▶ Problem statement:
Locate each line with the string "window" in the listing below and copy it.

====

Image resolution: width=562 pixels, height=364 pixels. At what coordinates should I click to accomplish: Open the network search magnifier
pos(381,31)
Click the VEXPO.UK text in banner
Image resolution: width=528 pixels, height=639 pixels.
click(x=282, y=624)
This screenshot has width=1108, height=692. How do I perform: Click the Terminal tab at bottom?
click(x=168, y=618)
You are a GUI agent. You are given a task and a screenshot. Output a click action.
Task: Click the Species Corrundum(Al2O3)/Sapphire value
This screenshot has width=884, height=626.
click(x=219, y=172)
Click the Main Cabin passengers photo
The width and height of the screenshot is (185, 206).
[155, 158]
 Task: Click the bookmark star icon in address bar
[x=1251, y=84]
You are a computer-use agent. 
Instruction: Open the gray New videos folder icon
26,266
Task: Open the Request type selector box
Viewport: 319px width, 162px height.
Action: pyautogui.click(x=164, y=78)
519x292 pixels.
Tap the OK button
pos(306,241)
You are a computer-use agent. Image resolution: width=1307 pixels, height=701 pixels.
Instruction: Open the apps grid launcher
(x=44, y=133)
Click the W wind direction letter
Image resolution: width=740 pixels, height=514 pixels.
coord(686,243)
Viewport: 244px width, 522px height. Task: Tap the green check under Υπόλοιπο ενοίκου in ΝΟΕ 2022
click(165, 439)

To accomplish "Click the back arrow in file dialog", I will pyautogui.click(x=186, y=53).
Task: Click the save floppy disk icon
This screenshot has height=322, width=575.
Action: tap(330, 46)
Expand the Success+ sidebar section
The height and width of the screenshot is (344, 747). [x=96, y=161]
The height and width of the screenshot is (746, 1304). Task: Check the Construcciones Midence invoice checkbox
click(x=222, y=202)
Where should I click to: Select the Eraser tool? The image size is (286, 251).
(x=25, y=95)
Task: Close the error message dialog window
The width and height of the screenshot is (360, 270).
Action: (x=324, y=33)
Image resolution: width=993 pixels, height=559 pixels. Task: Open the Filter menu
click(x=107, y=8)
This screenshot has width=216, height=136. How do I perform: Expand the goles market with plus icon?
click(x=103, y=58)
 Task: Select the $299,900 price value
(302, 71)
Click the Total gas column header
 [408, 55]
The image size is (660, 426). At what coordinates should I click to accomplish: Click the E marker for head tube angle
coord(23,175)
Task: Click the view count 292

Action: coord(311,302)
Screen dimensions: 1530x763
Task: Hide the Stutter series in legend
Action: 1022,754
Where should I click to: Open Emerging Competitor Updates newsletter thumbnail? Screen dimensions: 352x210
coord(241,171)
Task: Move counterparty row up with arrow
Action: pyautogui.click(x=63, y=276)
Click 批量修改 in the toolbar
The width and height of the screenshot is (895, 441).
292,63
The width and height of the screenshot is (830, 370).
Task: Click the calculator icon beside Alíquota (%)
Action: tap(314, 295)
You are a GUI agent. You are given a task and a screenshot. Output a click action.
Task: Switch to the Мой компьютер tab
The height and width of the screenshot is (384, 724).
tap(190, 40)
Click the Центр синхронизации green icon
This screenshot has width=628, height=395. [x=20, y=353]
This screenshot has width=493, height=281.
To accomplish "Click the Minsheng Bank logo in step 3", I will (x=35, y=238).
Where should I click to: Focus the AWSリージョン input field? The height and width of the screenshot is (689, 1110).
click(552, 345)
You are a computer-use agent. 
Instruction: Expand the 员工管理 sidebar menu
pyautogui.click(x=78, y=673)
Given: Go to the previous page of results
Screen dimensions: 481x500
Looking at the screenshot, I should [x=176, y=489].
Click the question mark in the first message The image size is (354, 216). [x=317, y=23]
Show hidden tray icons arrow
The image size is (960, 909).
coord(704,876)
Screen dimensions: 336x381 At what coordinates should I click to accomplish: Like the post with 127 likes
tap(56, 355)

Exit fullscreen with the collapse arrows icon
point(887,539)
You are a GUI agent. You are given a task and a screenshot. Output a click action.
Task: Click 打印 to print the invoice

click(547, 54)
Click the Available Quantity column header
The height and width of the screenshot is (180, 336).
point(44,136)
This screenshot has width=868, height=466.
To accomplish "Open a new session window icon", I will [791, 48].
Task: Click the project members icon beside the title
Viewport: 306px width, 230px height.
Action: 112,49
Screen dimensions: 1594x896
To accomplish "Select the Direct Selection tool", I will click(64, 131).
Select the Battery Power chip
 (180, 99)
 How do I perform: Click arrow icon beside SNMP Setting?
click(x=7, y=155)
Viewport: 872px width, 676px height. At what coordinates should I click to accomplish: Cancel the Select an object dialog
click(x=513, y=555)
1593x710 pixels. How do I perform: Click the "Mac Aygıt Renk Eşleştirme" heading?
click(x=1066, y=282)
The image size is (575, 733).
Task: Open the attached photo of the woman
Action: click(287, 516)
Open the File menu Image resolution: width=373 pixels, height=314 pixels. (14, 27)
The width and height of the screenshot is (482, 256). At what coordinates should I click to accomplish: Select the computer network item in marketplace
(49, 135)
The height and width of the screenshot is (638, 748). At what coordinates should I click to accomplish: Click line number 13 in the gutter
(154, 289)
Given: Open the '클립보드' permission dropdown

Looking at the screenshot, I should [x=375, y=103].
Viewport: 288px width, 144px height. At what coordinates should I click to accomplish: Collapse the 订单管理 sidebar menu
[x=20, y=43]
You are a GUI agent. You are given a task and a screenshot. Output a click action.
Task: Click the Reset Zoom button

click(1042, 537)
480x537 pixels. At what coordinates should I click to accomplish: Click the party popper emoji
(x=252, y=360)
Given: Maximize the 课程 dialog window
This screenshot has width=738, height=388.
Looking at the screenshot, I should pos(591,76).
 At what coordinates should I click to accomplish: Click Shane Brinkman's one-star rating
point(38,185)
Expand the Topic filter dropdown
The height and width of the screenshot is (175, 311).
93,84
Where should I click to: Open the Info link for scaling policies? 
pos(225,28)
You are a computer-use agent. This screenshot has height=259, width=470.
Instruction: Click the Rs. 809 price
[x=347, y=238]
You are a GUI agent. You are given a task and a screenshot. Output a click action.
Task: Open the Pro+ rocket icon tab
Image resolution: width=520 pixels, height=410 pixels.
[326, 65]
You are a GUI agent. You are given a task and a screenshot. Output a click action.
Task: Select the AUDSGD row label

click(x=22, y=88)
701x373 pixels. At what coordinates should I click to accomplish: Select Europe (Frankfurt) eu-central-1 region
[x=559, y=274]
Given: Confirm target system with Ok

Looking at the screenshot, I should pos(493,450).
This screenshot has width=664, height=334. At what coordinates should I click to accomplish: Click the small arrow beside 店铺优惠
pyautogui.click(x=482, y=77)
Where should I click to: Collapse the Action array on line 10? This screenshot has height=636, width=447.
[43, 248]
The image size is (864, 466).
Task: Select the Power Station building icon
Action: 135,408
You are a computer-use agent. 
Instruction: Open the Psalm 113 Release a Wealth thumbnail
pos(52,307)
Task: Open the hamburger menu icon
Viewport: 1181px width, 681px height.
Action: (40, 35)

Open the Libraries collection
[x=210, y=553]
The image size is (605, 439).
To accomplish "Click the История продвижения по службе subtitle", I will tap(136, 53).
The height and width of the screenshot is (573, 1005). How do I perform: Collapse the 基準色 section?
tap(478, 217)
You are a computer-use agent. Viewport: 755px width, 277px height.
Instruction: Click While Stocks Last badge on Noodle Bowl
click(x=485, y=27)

====

▶ Answer below:
Task: Close the error message dialog window
To accomplish "Open a new session window icon", I will [791, 48].
Given: Maximize the 课程 dialog window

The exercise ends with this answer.